Der deutsche Außenminister will sich in Israel außerdem mit Verteidigungsminister Benny Gantz und Staatspräsident Reuven Rivlin treffen. In Ramallah soll Maas nach Angaben des Auswärtigen Amts anschließend mit dem palästinensischen Ministerpräsidenten Mohammad Shtayyeh zusammenkommen. Des weiteren soll in den Palästinensergebieten ein Gespräch mit Präsident Mahmoud Abbas auf dem Programm stehen.

Hamas denkt an "Waffenruhe"

Die radikal-islamische Palästinensergruppe Hamas hielt unterdessen eine baldige Waffenruhe mit Israel für möglich. Er rechne damit, dass bei den laufenden Bemühungen innerhalb von ein oder zwei Tagen eine Waffenruhe erreicht werde, sagte der Hamas-Funktionär Moussa Abu Marzouk am späten Mittwochabend dem libanesischen Fernsehsender Al-Mayadeen.

Nach einer kurzen Ruhepause wurde in israelischen Orten an der Grenze zum Gazastreifen wieder Raketenalarm ausgelöst. Zuvor hatte Israels Luftwaffe in der Nacht auf Donnerstag erneut Teile des weitläufigen Tunnel-Systems der im Gazastreifen herrschenden Hamas bombardiert. Binnen 24 Stunden wurden Dutzende Ziele der sogenannten Metro angegriffen. Die Armee veröffentlichte zudem ein Video zu der weitverzweigten unterirdischen Anlage der Hamas. Nach Angaben der Streitkräfte hatten die Islamisten das Tunnelsystem über Jahre aufgebaut. Es habe eine Länge von Hunderten Kilometern und werde unter anderem dafür benutzt, um innerhalb des Gazastreifens Kämpfer, Munition und Lebensmittel zu bewegen, teils auch mit Fahrzeugen.

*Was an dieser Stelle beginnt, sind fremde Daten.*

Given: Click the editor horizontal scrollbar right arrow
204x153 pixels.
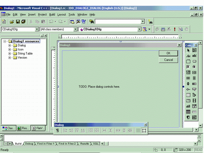Looking at the screenshot, I should pyautogui.click(x=196, y=130).
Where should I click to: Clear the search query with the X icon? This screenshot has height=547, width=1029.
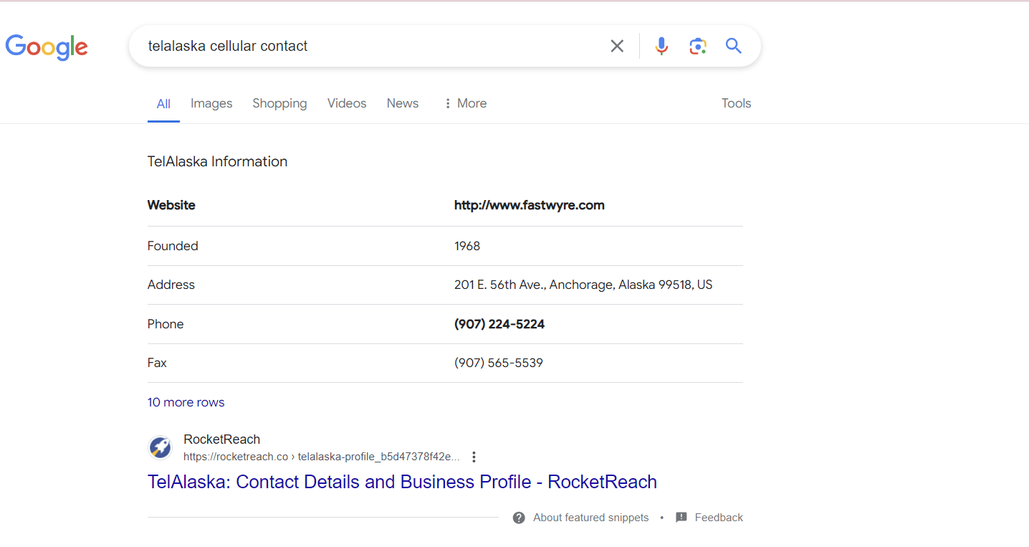tap(617, 45)
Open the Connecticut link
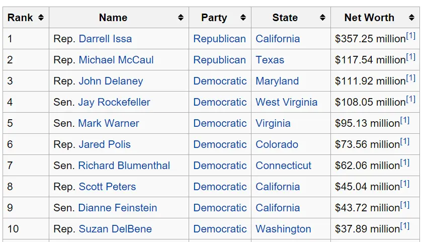 tap(283, 166)
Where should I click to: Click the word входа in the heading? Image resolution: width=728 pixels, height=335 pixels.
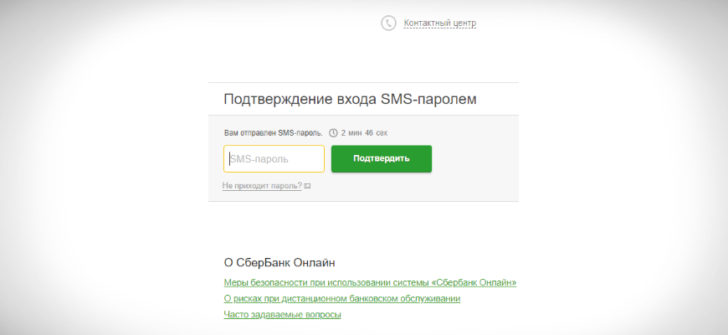(x=355, y=99)
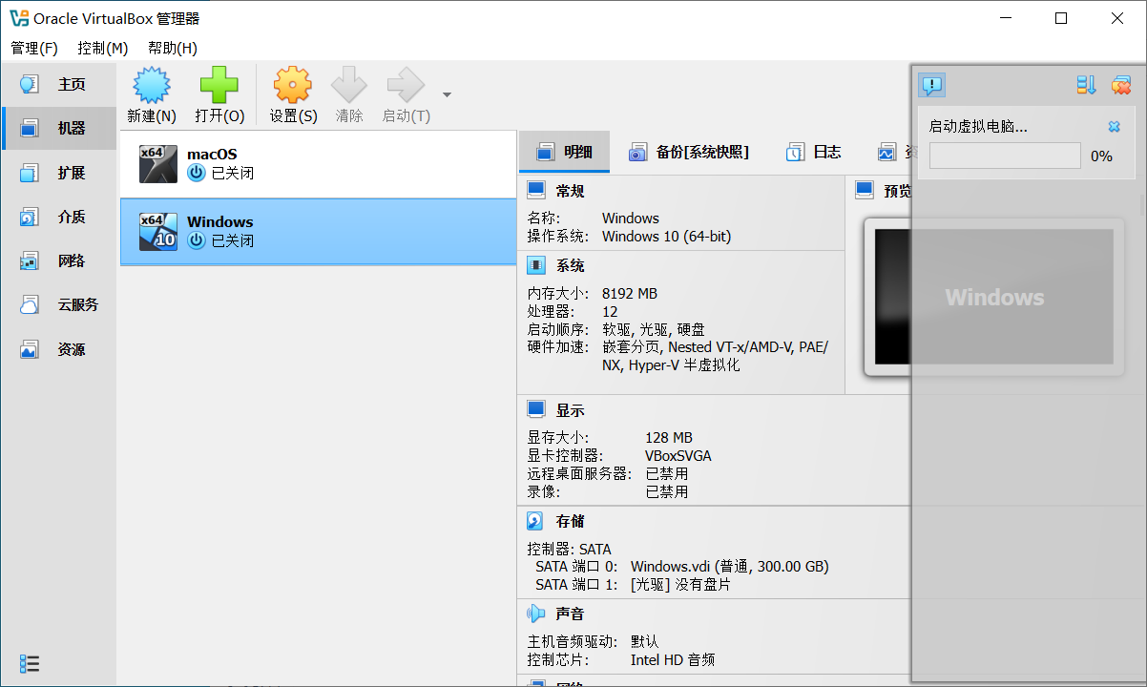Clear all notifications with red X icon
Image resolution: width=1147 pixels, height=687 pixels.
[x=1121, y=86]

Beschluss auf Tunnelsystem "Metro"

Beschossen wurden demnach Knotenpunkte und andere strategisch wichtige Orte des Netzes. Die "Metro" liegt zu großen Teilen unter der Stadt Gaza im Norden des Gazastreifens. Zudem seien im Küstengebiet weitere Ziele beschossen worden: das Haus eines Kommandanten in Khan Yunis, eine Hamas-Waffenfabrik sowie mehrere Raketenabschussrampen.

Militante Palästinenser haben in den vergangenen eineinhalb Wochen aus dem Gazastreifen nach Angaben der israelischen Armee rund 4.070 Raketen in Richtung Israel abgefeuert. Davon seien etwa 610 noch in dem Palästinensergebiet am Mittelmeer niedergegangen, bevor sie israelisches Gebiet erreichten, teilte das Militär am Donnerstag mit. Das israelische Abwehrsystem Eisenkuppel ("Iron Dome") hat demnach eine Abfangquote von etwa 90 Prozent.

Bei dem seit 10. Mai andauernden gegenseitigen Beschuss starben im Gazastreifen nach Angaben des palästinensischen Gesundheitsministeriums bisher 219 Menschen, rund 1.530 wurden verletzt. In Israel gab es nach offiziellen Angaben zwölf Tote und Hunderte Verletzte.

Der UNO-Sicherheitsrat hatte sich zuletzt am Dienstag in einer nicht-öffentlichen Sitzung über den Konflikt beraten. Die Generalversammlung will sich am Donnerstag erneut mit dem Thema befassen.